Exercício escrito 1:
Nas linhas em inglês mais abaixo, reescreva o trecho que vai da linha que contém "Task: Select the CPU header in the green app" até a que contém "Open the Extensions", trocando "beside" por "next to" e mantendo todo o resto igual.

Trecho fornecido:
--*--

Já regressarei a estes pontos mais à frente. Para já, quero fazer um balanço da campanha eleitoral.

2 O balanço até ao momento em que escrevo (4.ª feira à tarde) é relativamente fácil de fazer. Em primeiro lugar, não foi uma campanha propriamente muito concentrada nas propostas que os partidos apresentaram aos eleitores.

Assistimos mais a um combate político puro e duro em redor das perceções sobre a credibilidade dos candidatos e as políticas de alianças, do que propriamente sobre as soluções que os partidos têm para os problemas do país. É pena porque há muitas ideias que mereciam mais esclarecimento e aprofundamento.

A campanha foi claramente marcada pelo erro estratégico do PS (e da esquerda em geral) de focar a campanha na AD. Durante praticamente todos os dias da primeira semana e de uma parte da segunda semana, Pedro Nuno Santos (PNS) e os dirigentes do PS atacaram Luís Montenegro por tudo e por nada — deixando de lado as suas próprias ideias ou a defesa do legado dos últimos oito anos do PS.

Praticamente todos os dias, tivemos uma espécie de discurso do medo por parte do PS, Bloco de Esquerda e PCP. Começou com o inevitável Passos Coelho, passou para o tema da imigração, continuou com o tema do aborto e ainda com suspeitas (não fundamentadas) do regresso de alegados cortes nas pensões e outros traumas do tempo da troika.

AD/passado, AD/passado, AD/passado e mais AD/passado. Foi este binómio que atravessou a narrativa do PS e dos seus parceiros naturais BE e PCP durante boa parte da campanha.

Porque razão digo que foi um erro estratégico? Porque a AD e Luís Montenegro passaram a ser o centro da campanha quando o PS é o incumbente e devia ser o PS o principal adversário dos seus adversários.

--*--

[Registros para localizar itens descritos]
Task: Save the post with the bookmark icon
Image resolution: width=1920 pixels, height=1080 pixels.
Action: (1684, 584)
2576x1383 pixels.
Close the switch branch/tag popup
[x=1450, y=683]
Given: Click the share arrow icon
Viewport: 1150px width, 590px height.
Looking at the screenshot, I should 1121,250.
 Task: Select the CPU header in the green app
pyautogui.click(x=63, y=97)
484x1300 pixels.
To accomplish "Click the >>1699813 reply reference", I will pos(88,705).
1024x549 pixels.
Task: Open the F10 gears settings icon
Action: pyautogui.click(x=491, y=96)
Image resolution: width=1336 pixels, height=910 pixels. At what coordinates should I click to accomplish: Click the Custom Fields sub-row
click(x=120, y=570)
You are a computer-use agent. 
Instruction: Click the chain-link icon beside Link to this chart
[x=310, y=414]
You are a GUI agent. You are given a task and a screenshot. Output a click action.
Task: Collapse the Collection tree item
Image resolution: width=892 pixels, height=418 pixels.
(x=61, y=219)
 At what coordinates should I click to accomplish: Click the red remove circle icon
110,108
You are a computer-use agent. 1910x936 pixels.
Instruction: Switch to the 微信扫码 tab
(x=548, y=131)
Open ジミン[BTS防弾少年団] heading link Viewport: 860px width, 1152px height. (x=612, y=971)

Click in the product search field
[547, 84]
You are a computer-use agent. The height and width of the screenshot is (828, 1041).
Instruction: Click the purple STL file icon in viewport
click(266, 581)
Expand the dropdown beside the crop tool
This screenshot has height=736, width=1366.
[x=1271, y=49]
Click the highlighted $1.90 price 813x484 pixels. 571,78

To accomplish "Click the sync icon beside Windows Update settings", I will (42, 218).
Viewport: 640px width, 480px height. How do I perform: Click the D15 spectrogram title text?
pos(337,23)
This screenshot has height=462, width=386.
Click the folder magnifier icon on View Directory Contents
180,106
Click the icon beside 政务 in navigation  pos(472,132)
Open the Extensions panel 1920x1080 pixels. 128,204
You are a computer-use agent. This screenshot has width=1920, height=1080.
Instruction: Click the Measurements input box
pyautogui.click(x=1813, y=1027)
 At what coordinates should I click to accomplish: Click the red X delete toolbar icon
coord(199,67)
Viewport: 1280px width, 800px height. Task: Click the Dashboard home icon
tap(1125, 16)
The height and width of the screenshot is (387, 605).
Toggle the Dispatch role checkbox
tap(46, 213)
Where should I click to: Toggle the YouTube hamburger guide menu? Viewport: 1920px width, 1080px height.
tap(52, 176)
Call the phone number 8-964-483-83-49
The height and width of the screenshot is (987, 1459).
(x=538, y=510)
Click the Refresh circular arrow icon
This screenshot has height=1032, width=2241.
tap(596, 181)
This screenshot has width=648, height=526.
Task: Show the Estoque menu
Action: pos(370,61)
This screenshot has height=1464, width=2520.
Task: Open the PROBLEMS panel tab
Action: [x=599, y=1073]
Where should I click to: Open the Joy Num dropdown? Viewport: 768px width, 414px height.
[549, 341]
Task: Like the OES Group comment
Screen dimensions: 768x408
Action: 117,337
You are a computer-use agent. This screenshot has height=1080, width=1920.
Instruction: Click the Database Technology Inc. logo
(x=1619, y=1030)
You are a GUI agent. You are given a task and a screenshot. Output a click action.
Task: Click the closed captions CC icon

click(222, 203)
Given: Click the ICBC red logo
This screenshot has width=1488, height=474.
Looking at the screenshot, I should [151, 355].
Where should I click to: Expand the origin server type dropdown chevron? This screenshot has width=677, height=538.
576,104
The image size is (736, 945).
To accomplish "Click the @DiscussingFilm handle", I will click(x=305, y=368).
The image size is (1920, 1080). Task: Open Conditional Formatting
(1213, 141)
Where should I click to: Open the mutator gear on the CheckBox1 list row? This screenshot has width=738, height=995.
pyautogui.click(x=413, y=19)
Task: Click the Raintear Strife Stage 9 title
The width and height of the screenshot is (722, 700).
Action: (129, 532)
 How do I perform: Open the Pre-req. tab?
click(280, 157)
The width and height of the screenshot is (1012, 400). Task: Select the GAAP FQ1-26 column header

--*--

Exercício escrito 2:
Segundo o trecho fornecido, em que o PS focou a campanha, cometendo o que o texto chama de erro estratégico?

Resposta certa 1:
 Task: Select the CPU header in the green app
pyautogui.click(x=63, y=97)
484x1300 pixels.
To accomplish "Click the >>1699813 reply reference", I will pos(88,705).
1024x549 pixels.
Task: Open the F10 gears settings icon
Action: pyautogui.click(x=491, y=96)
Image resolution: width=1336 pixels, height=910 pixels. At what coordinates should I click to accomplish: Click the Custom Fields sub-row
click(x=120, y=570)
You are a computer-use agent. 
Instruction: Click the chain-link icon next to Link to this chart
[x=310, y=414]
You are a GUI agent. You are given a task and a screenshot. Output a click action.
Task: Collapse the Collection tree item
Image resolution: width=892 pixels, height=418 pixels.
(x=61, y=219)
 At what coordinates should I click to accomplish: Click the red remove circle icon
110,108
You are a computer-use agent. 1910x936 pixels.
Instruction: Switch to the 微信扫码 tab
(x=548, y=131)
Open ジミン[BTS防弾少年団] heading link Viewport: 860px width, 1152px height. (x=612, y=971)

Click in the product search field
[547, 84]
You are a computer-use agent. The height and width of the screenshot is (828, 1041).
Instruction: Click the purple STL file icon in viewport
click(266, 581)
Expand the dropdown next to the crop tool
This screenshot has height=736, width=1366.
[x=1271, y=49]
Click the highlighted $1.90 price 813x484 pixels. 571,78

To accomplish "Click the sync icon next to Windows Update settings", I will (42, 218).
Viewport: 640px width, 480px height. How do I perform: Click the D15 spectrogram title text?
pos(337,23)
This screenshot has height=462, width=386.
Click the folder magnifier icon on View Directory Contents
180,106
Click the icon next to 政务 in navigation  pos(472,132)
Open the Extensions panel 1920x1080 pixels. 128,204

Resposta certa 2:
Na AD.